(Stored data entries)

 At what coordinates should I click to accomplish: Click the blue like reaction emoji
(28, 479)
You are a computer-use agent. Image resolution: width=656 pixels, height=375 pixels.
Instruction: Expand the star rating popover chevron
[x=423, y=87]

What to work on -> Write out exactly the lines starting with the one that holds "You are a computer-use" and running through the last line above.

Problem solution ->
You are a computer-use agent. Image resolution: width=656 pixels, height=375 pixels.
Instruction: Expand the star rating popover chevron
[x=423, y=87]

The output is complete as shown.